[Task objective]
Convert each line of the data below into a JSON list of strings, with one string per line and blank lines omitted.

[Listed entries]
* * *

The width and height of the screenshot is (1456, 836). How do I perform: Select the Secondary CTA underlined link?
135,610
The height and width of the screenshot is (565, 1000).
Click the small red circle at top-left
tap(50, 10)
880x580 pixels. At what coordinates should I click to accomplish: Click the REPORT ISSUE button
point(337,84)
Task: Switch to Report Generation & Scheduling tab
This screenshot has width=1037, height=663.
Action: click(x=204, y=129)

* * *

[Worked solution]
[
  "The width and height of the screenshot is (1456, 836). How do I perform: Select the Secondary CTA underlined link?",
  "135,610",
  "The height and width of the screenshot is (565, 1000).",
  "Click the small red circle at top-left",
  "tap(50, 10)",
  "880x580 pixels. At what coordinates should I click to accomplish: Click the REPORT ISSUE button",
  "point(337,84)",
  "Task: Switch to Report Generation & Scheduling tab",
  "This screenshot has width=1037, height=663.",
  "Action: click(x=204, y=129)"
]